The image below might just look like a pair of old opera glasses. And, of course, that’s what they are.

Lincoln was holding these opera glasses when he was shot (Image: Nate D Sanders)

Lincoln was holding these opera glasses when he was shot (Image: Nate D Sanders)

But they’re also the opera glasses Abraham Lincoln used on the night he was assassinated at Ford's Theater. Suddenly they’re interesting. A piece of history. They were right at that moment.

It’s something I’m very familiar with.

Look in my store and you’ll see plenty of items that fit the bill. There’s a genuine thrill to holding an item connected with a historical moment. You can imagine the notable person holding it too. Standing where you’re standing. Seeing what you’re seeing.

Thrill of the chase

You’re probably familiar with that breathless feeling you get when you spot that piece you’ve been hunting for years.

Moby Dick

A stamp collector closes in on that elusive penny black block (Image: Wikimedia Commons)

The elation when it’s finally in your possession.

There’s really nothing like it.

And it’s a feeling that endlessly refreshes itself. The collector’s work is never done.


One of the most exciting things about collecting for me has been the fascinating people I’ve met over the years.

Chicago Coin Con

One of the great joys of collecting is meeting like minded people (Image: Chicago Coin Show)

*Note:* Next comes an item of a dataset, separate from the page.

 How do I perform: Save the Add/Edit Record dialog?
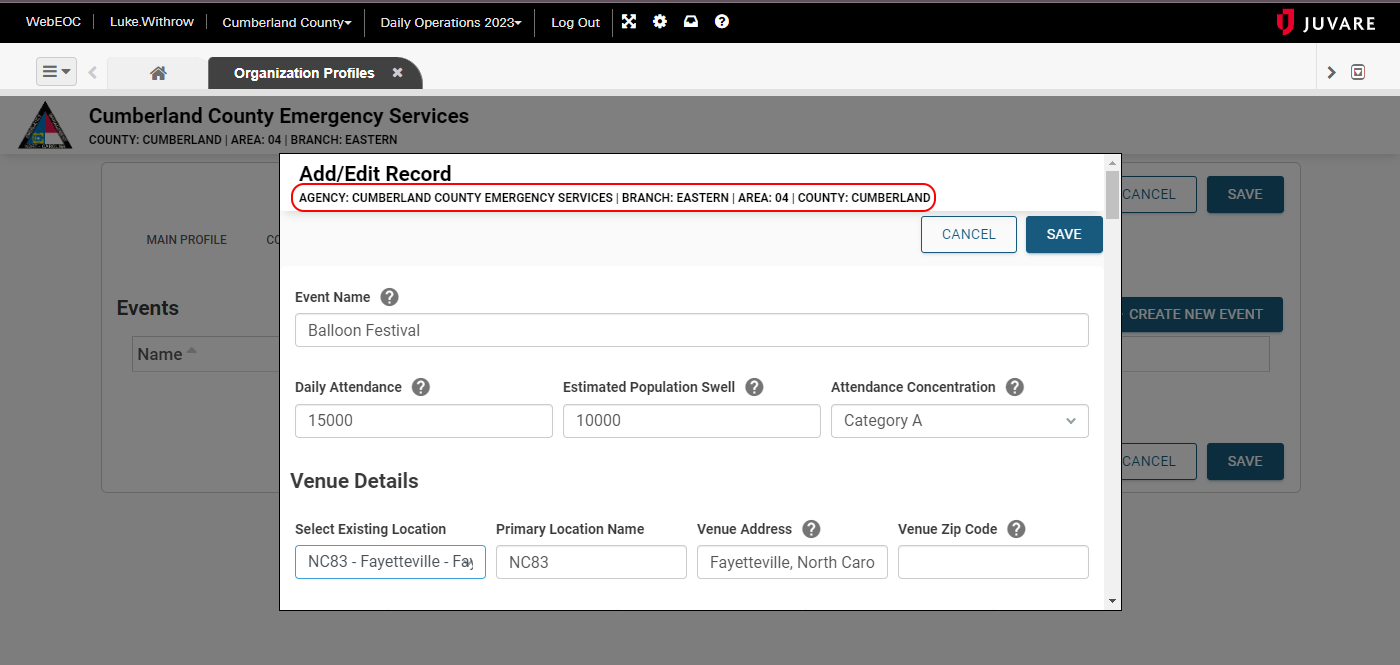coord(1063,234)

Visiting collectors and looking through their collections, learning from their expertise and talking shop is a great pleasure. That feeling of camaraderie is wonderful.

Discovering other people that are interested in the same quirky thing as you can be life affirming.

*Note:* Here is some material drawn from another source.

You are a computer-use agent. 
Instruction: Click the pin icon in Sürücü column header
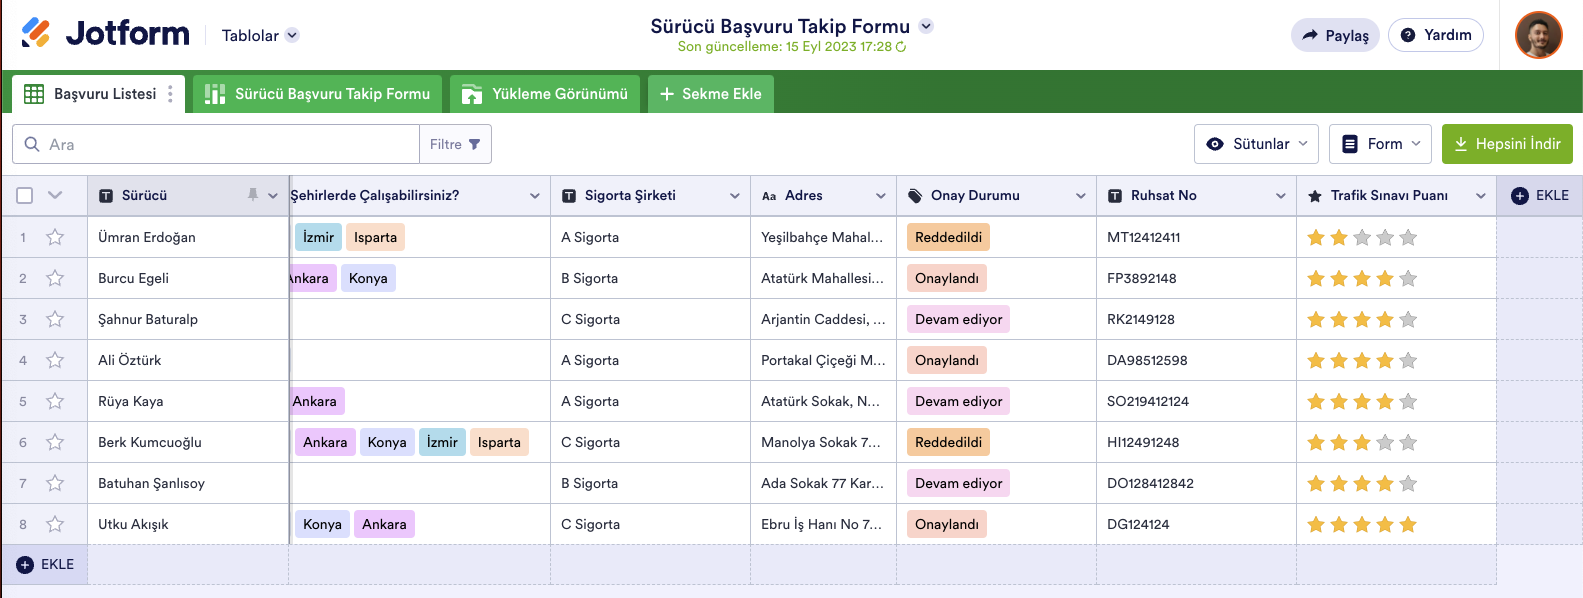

Collectibles offer a unique connection with history. When you hold a coin made in ancient Rome, or an arrowhead crafted during the Neolithic period, you are in contact with something with a past.

Arrowhead neolithic

This arrowhead connects you with millennia of history (Image: Wikimedia Commons)

Someone long ago made this piece. Others will have held it.

It makes us feel part of something larger than ourselves. Some collectors take steps to keep their collections intact after they die. For most of us though, there’s a recognition that we are merely custodians. Others will follow us. The unbroken chain will continue.